Dr. Luis Amaro, who will effectively serve as Interim CEO of Schneider Regional Medical Center (SRMC) starting Feb. 1 along with District Governing Board Chairman Cornel Williams, has responded as follows to public concerns regarding salary increases for SRMC Senior Leaders.
Until very recently, revenues from hospital operations, together with the uncompensated care allotments from the local government, were not at a level sufficient to meet long overdue wage increases in accordance with the collective bargaining agreements.
Over the past five years, the senior leadership team of SRMC has been focused on a program of continuous improvement. The team implemented a five-year strategic plan devoted to establishing financial solvency and creating service lines to serve this community. The result is a cash balance today that is six-times higher than the average balance SRMC has carried for the past few years.
Under the direction of this current leadership team, CFO Scott Nothnagel and the financial staff of SRMC worked diligently to identify past federal funding reporting errors that led to the medical center’s receiving Medicaid retro payments of over $11.5 million.

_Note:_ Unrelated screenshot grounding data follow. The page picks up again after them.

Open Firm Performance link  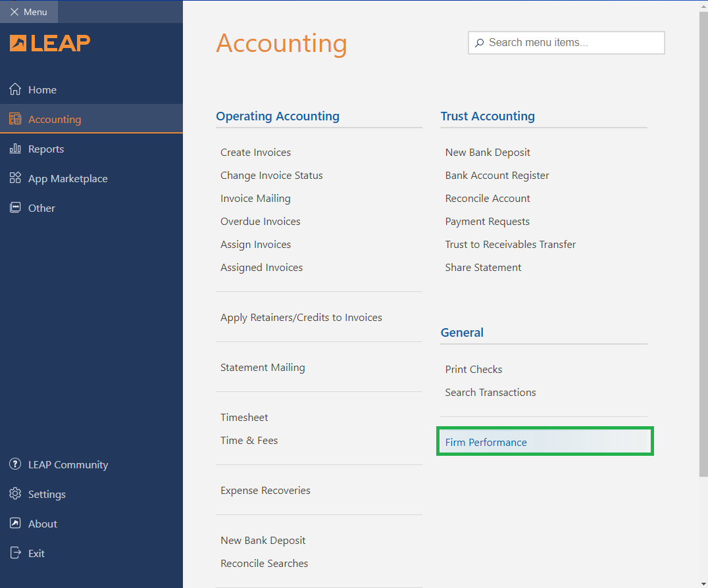[x=486, y=443]
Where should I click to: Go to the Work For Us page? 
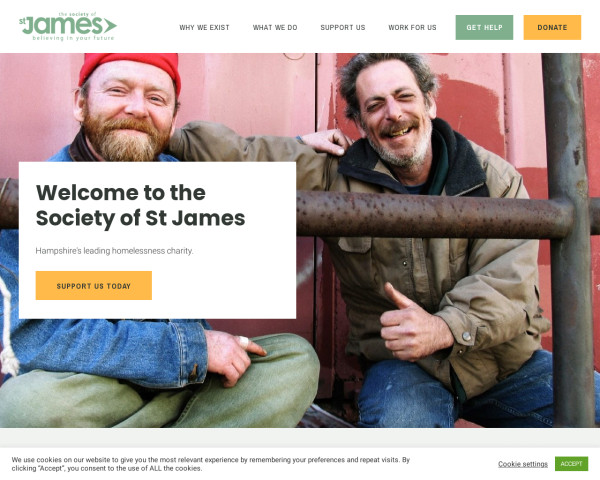point(412,28)
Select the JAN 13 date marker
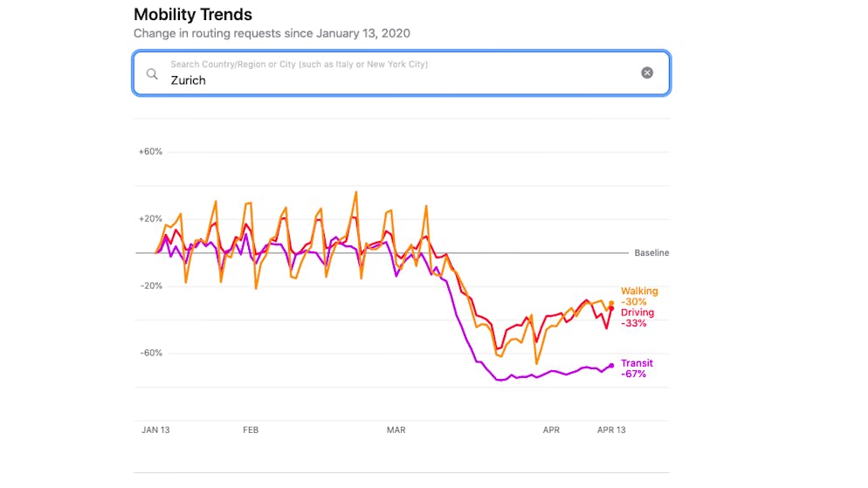Viewport: 868px width, 488px height. 155,430
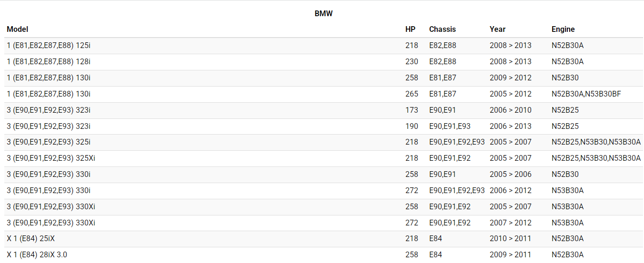Select the X 1 (E84) 28iX 3.0 model
This screenshot has height=263, width=644.
[x=37, y=255]
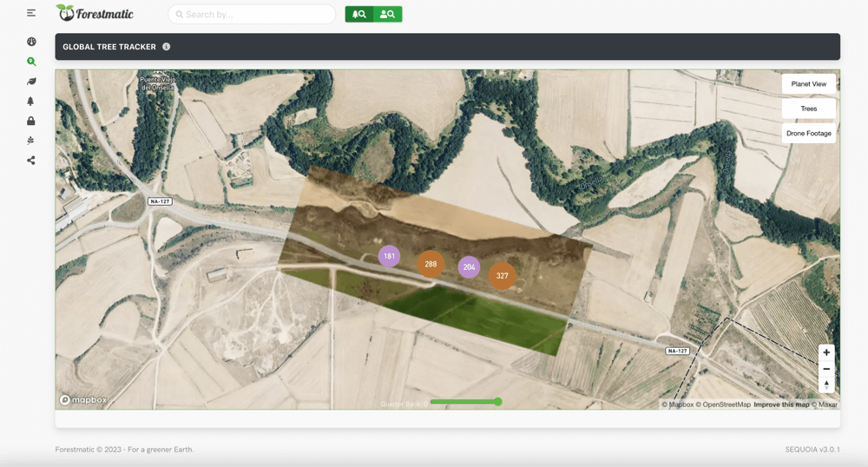Open the seedling plant icon in sidebar

[31, 141]
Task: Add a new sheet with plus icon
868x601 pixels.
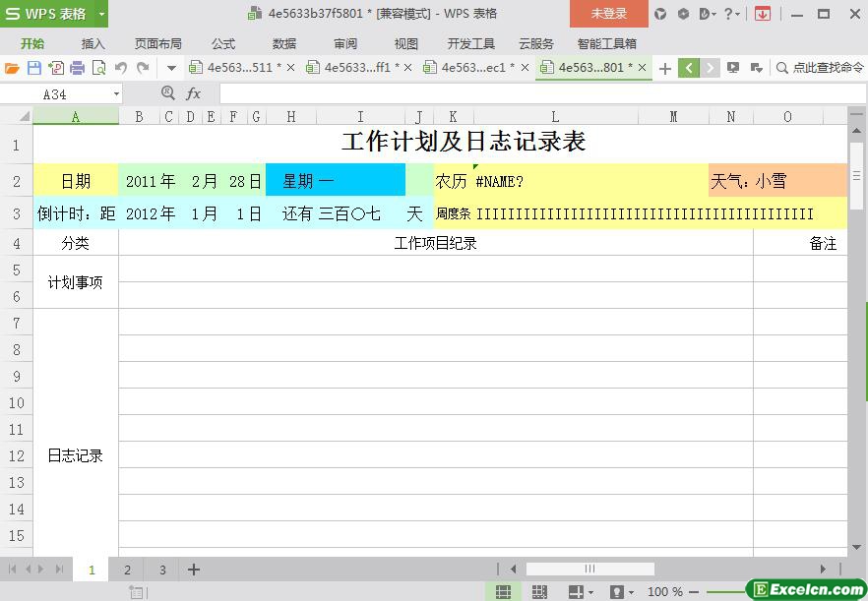Action: pyautogui.click(x=194, y=570)
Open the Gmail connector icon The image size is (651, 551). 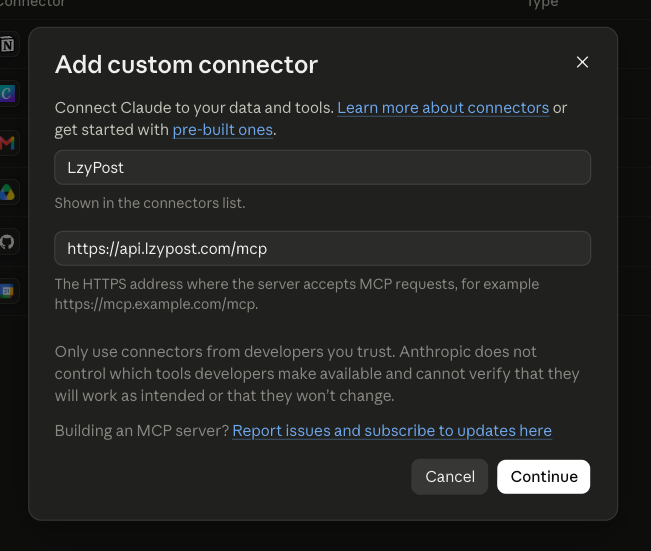point(7,143)
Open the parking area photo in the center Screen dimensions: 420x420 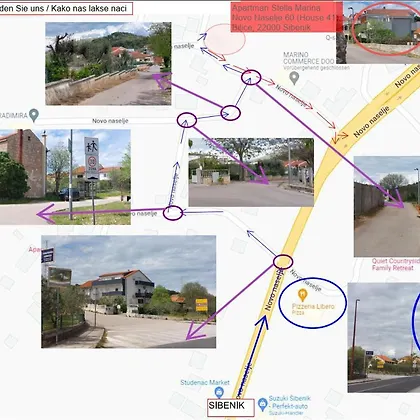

The finance team also worked with the Department of Human Services (DHS) and a third-party auditor to correct cost adjustments to the reimbursement rates owed to the providers in the Medicaid program. As a result of these efforts, the territory benefited by receiving $39 million of Medicaid funds, of which SRMC received $13.5 million.
SRMC utilized these funds to settle vendor liabilities, pay-off its debt to WAPA, make capital improvements, and implement salary increases for nurses and all other rank and file employees. Once these payments, financial agreements and salary increases for staff were all taken care of, further analysis indicated that SRMC had the ability to offer a modest increase to the senior leadership team. Most of SRMC’s employees, including the senior leadership team, had not received a pay raise in ten years.
The total amount allocated to the senior leadership team ($71,000) is less than 1 percent of the current cash balance. The average increase for this group is 5 percent. The retroactive compensation period dates back to Oct. 1, 2019, and not Oct. 1, 2018, as previously reported.
Funds to rebuild SRMC facilities that were damaged by hurricanes Irma and Maria were not affected by these salary increases. Funding to renovate our facilities is federally based and is currently being finalized through FEMA. Approximately 90 percent of the medical center’s operations have resumed since the impact of the hurricanes in 2017, due to the hard work and diligence of SRMC employees.
Interim CEO Dr. Luis Amaro said SRMC would continue to be prudent in its spending and investments. SRMC has made it its mission to become a highly reliable organization, making quality care and patient safety our priority. It will invest in technology to create a modern healthcare system. The medical center’s goal is to fully staff its nursing units and emergency department, continue with its capital improvement projects, and develop clinical services to meet the demands of its community.
SRMC will continue to recruit and appropriately compensate all of its qualified and talented workforce. SRMC’s recent financial success proves its ability to successfully “perform,” achieve revenue growth, effectively manage operating expenses, and demonstrate extreme financial stewardship.